> **OBJECTIVE**:
Copy each line of the records below word for word, leaving out the pictures.

── DATA EXCERPTS

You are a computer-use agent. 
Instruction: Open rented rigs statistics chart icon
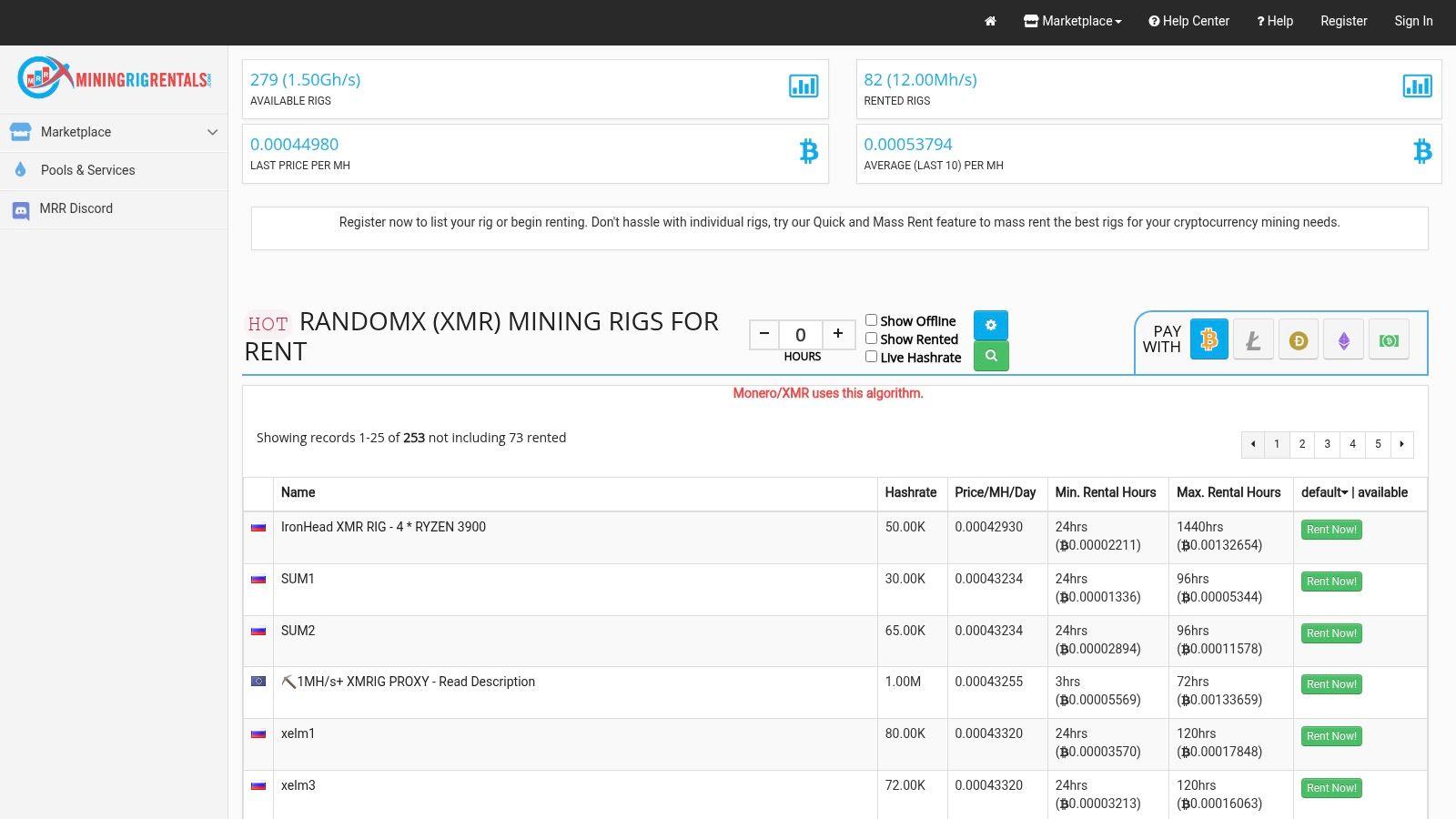point(1417,86)
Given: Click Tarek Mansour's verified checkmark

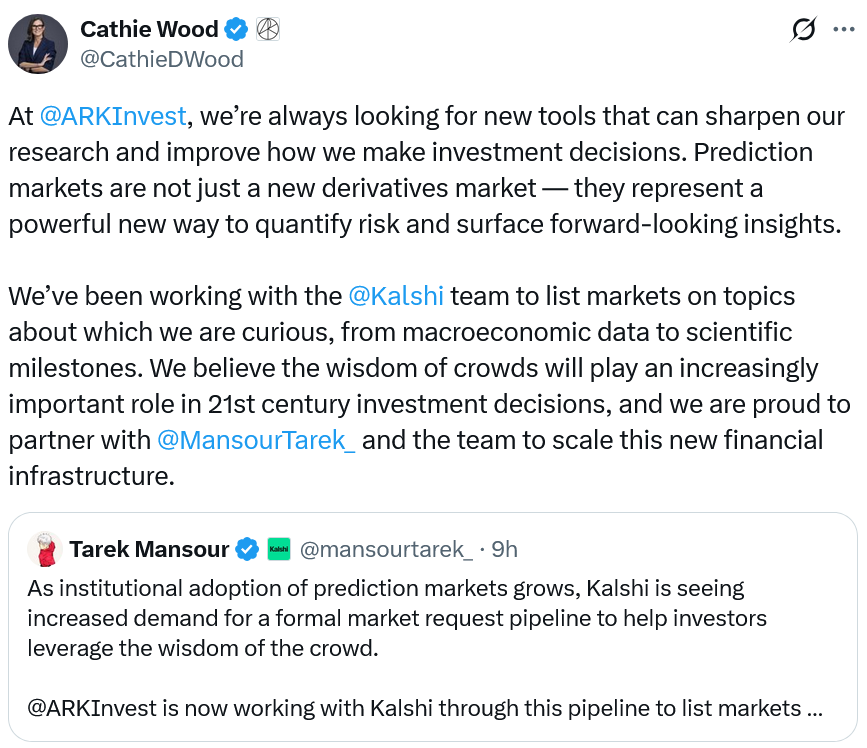Looking at the screenshot, I should [246, 549].
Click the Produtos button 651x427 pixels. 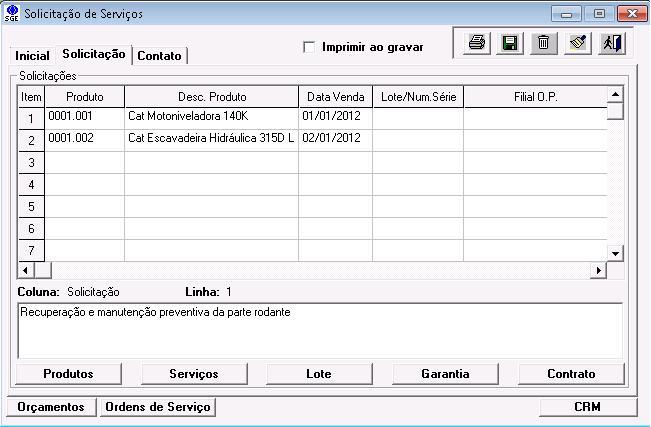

────

> **EXERCISE OUTPUT**:
You are a computer-use agent. 
Instruction: Open rented rigs statistics chart icon
point(1417,86)
Given: Click Tarek Mansour's verified checkmark

Looking at the screenshot, I should [246, 549].
Click the Produtos button 651x427 pixels. 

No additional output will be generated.